**GOAL OF THE EXERCISE**
Since the pictures are not wanted, reproduce only the rest of the records, exactly as given.

Collected data:
════════════════

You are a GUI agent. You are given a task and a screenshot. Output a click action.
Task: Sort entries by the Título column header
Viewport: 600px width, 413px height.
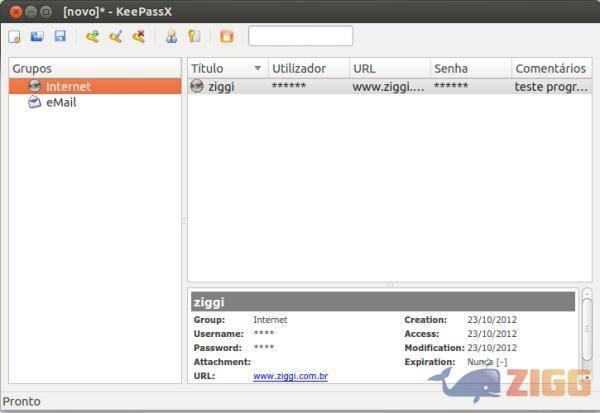pos(226,68)
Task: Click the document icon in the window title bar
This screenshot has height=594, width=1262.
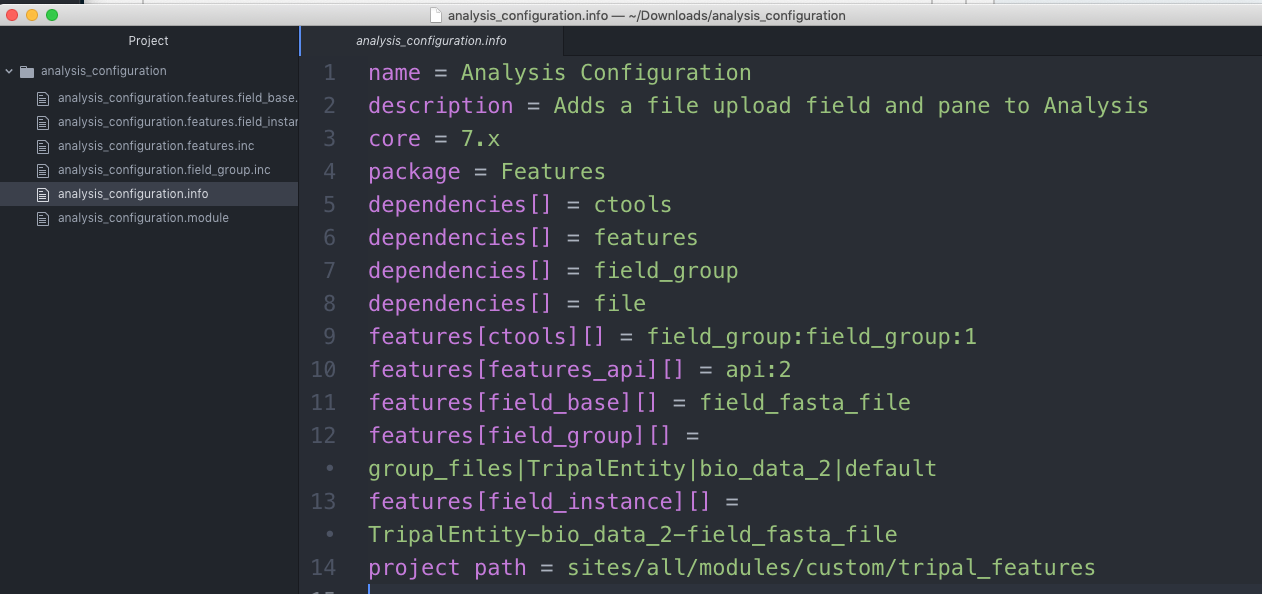Action: point(435,15)
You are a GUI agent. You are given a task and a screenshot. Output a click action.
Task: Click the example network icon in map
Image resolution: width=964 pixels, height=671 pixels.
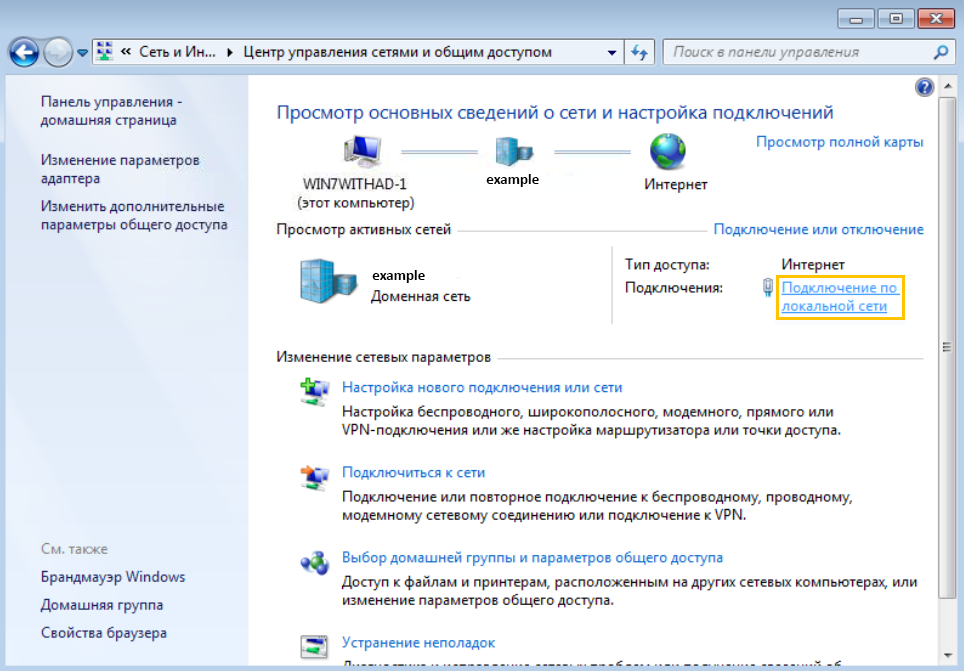pyautogui.click(x=513, y=152)
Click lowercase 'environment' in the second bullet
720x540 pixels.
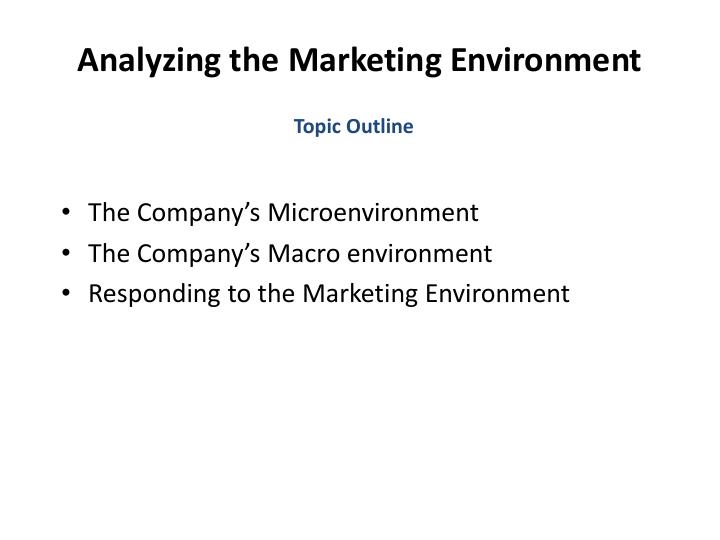pyautogui.click(x=419, y=254)
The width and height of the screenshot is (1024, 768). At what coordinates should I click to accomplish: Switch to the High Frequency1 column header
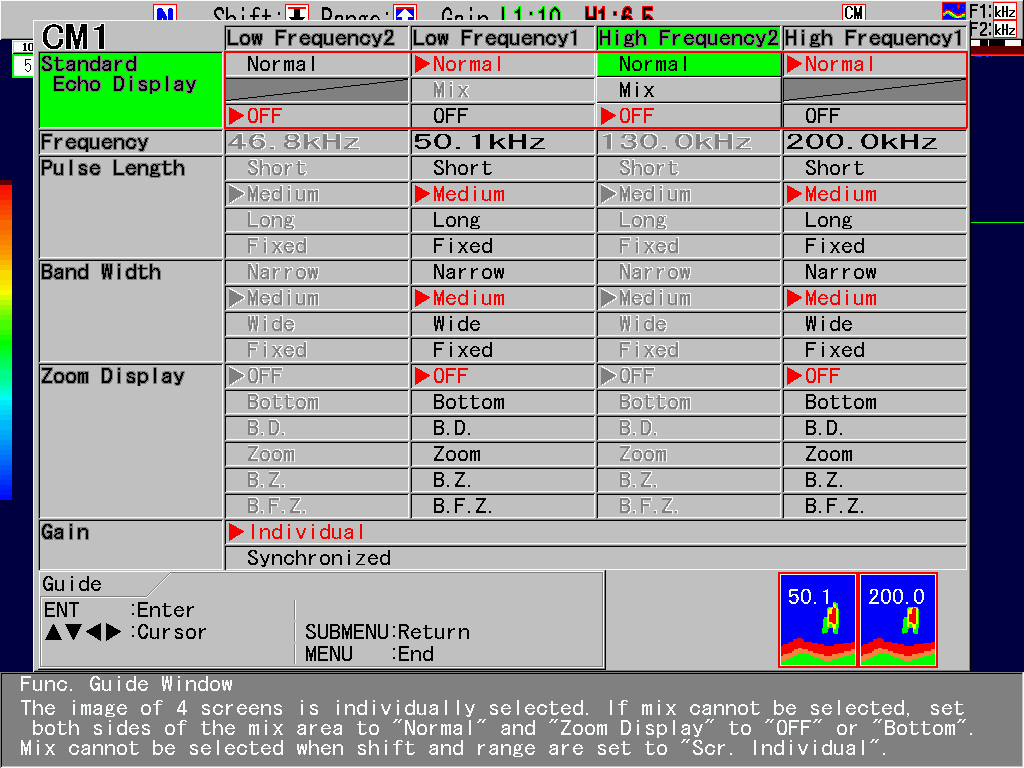tap(875, 38)
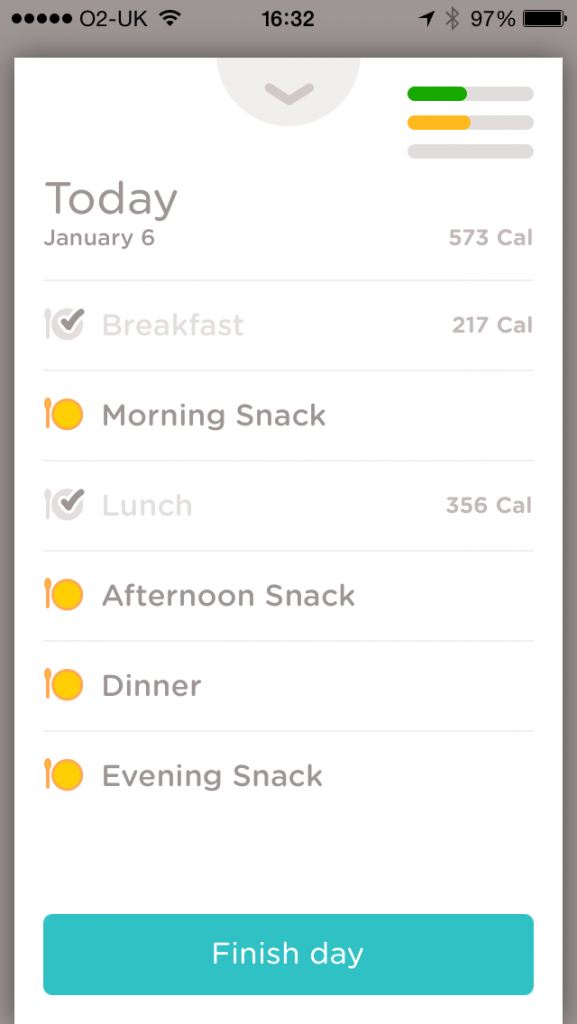577x1024 pixels.
Task: Open the Afternoon Snack meal row
Action: click(x=288, y=596)
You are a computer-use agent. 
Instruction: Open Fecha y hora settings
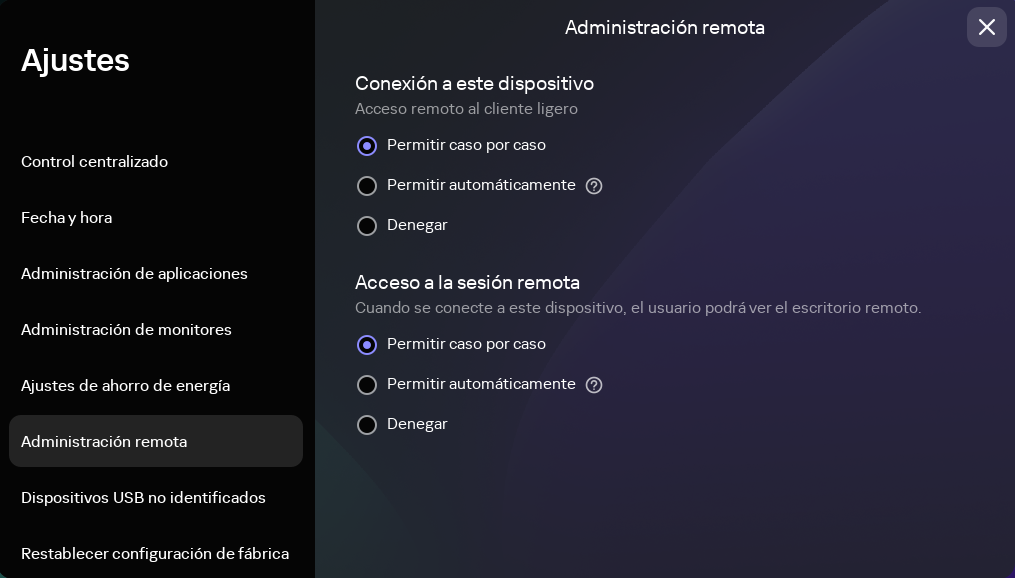[66, 218]
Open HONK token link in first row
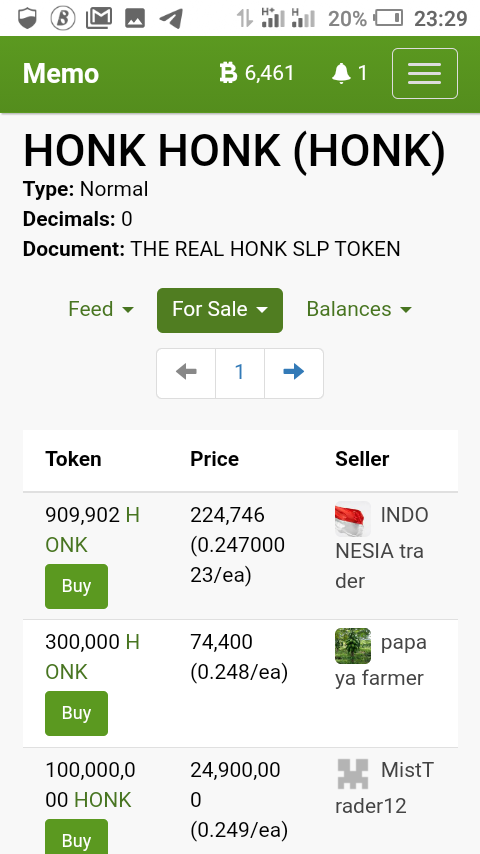The height and width of the screenshot is (854, 480). (x=93, y=529)
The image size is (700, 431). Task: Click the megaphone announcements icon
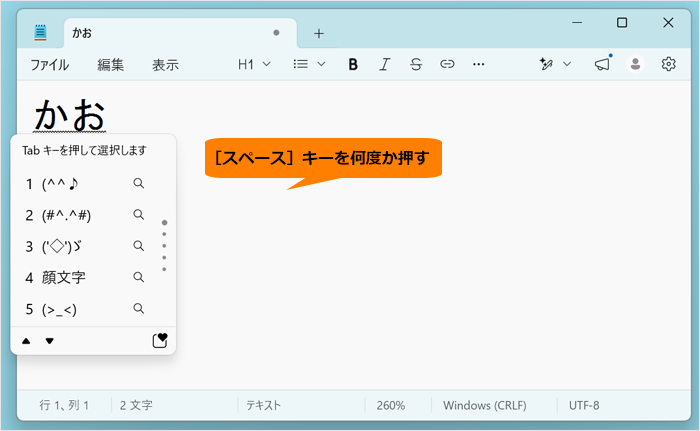coord(602,64)
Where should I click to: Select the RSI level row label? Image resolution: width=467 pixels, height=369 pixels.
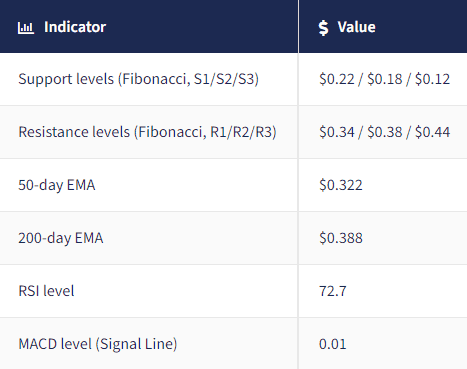pyautogui.click(x=46, y=291)
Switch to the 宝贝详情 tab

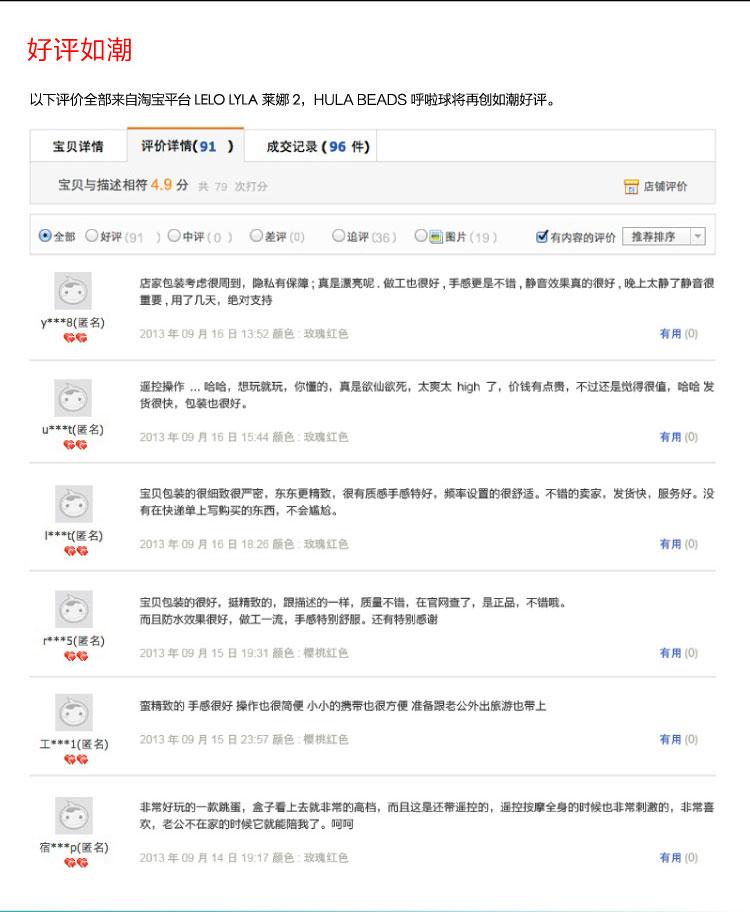pyautogui.click(x=78, y=147)
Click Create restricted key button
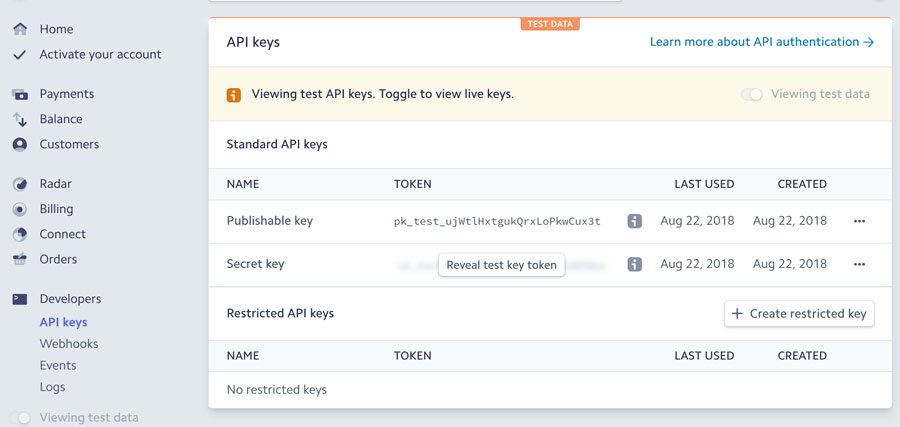 pyautogui.click(x=799, y=314)
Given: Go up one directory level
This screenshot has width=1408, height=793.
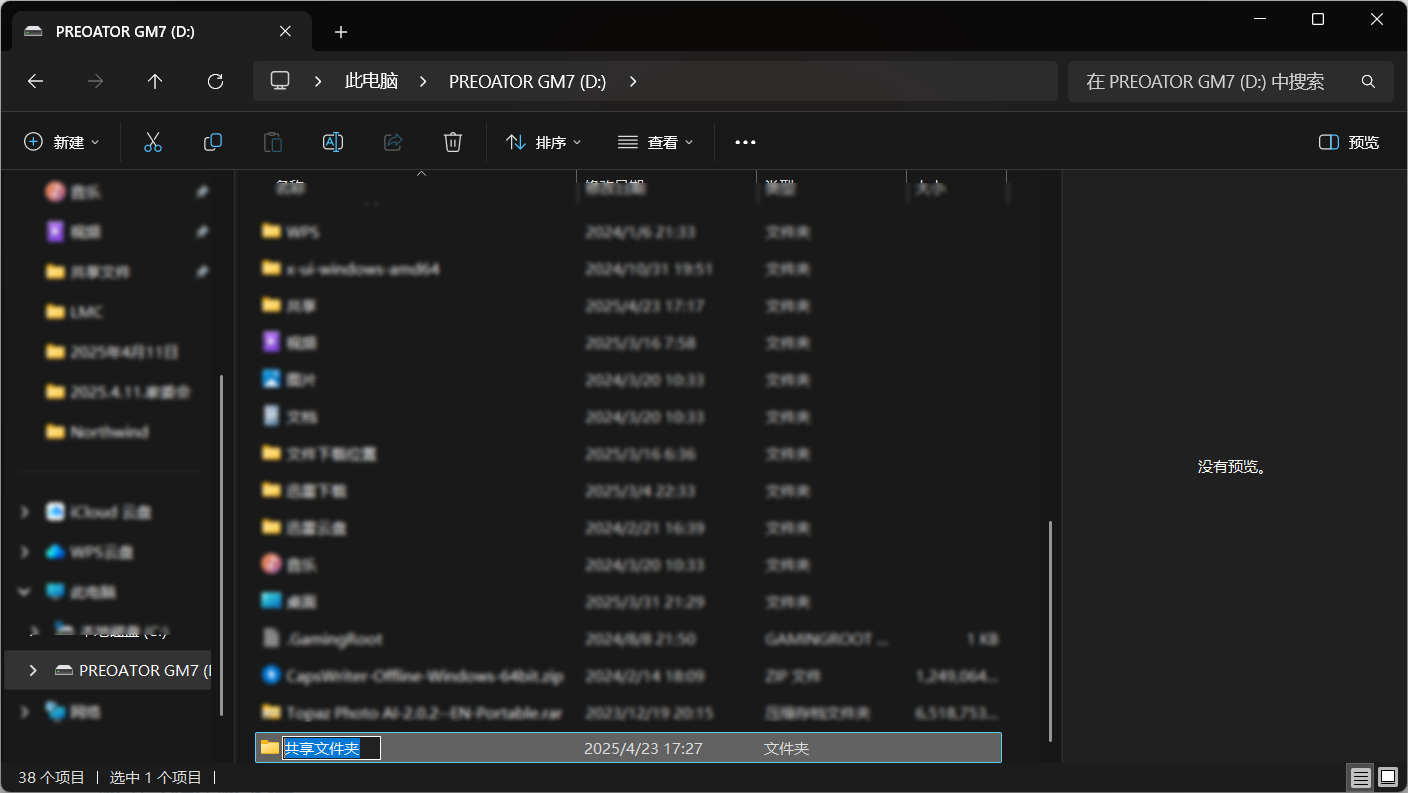Looking at the screenshot, I should tap(155, 81).
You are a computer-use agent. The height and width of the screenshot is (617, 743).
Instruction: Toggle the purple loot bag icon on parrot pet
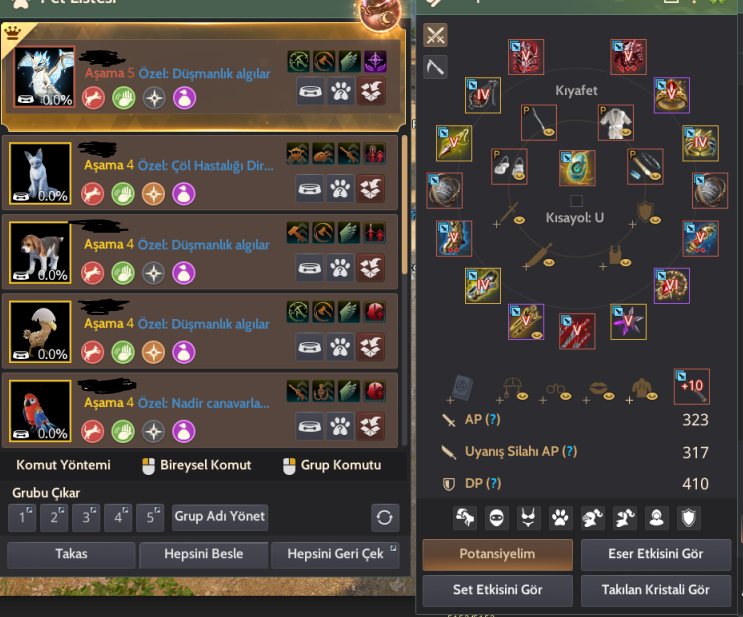click(x=184, y=432)
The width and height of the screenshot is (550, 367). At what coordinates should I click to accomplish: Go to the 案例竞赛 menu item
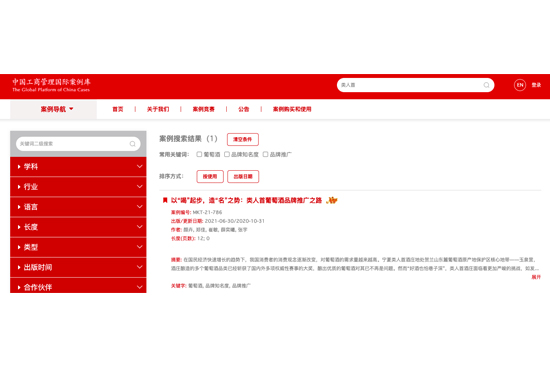(203, 109)
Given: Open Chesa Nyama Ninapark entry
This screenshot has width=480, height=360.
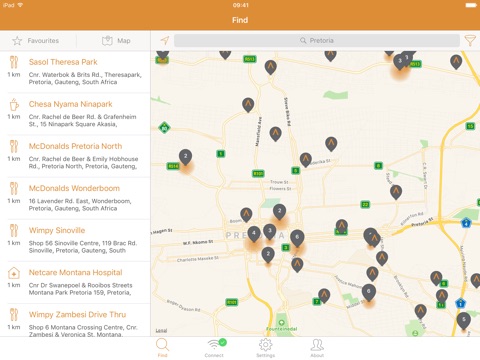Looking at the screenshot, I should pos(75,114).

════════════════

**FINAL ANSWER**
You are a GUI agent. You are given a task and a screenshot. Output a click action.
Task: Sort entries by the Título column header
Viewport: 600px width, 413px height.
pos(226,68)
Task: Click the document icon in the window title bar
This screenshot has height=594, width=1262.
Action: point(435,15)
You are a GUI agent. You are given a task and a screenshot. Output a click action.
Task: Click the example network icon in map
Image resolution: width=964 pixels, height=671 pixels.
pyautogui.click(x=513, y=152)
Click lowercase 'environment' in the second bullet
720x540 pixels.
pyautogui.click(x=419, y=254)
The width and height of the screenshot is (1024, 768). At what coordinates should I click to accomplish: Switch to the High Frequency1 column header
tap(875, 38)
577x1024 pixels.
Task: Open the Afternoon Snack meal row
Action: click(x=288, y=596)
You are a computer-use agent. 
Instruction: Open Fecha y hora settings
[66, 218]
Open HONK token link in first row
The height and width of the screenshot is (854, 480). (x=93, y=529)
The image size is (700, 431). Task: Click the megaphone announcements icon
coord(602,64)
Where should I click to: Select the RSI level row label? Image resolution: width=467 pixels, height=369 pixels.
pyautogui.click(x=46, y=291)
Switch to the 宝贝详情 tab

pyautogui.click(x=78, y=147)
Click Create restricted key button
 pyautogui.click(x=799, y=314)
Given: Go up one directory level
This screenshot has width=1408, height=793.
Looking at the screenshot, I should tap(155, 81).
You are a computer-use agent. The height and width of the screenshot is (617, 743).
Instruction: Toggle the purple loot bag icon on parrot pet
click(x=184, y=432)
The width and height of the screenshot is (550, 367). At what coordinates should I click to accomplish: Go to the 案例竞赛 menu item
(203, 109)
Given: Open Chesa Nyama Ninapark entry
This screenshot has width=480, height=360.
Looking at the screenshot, I should pos(75,114).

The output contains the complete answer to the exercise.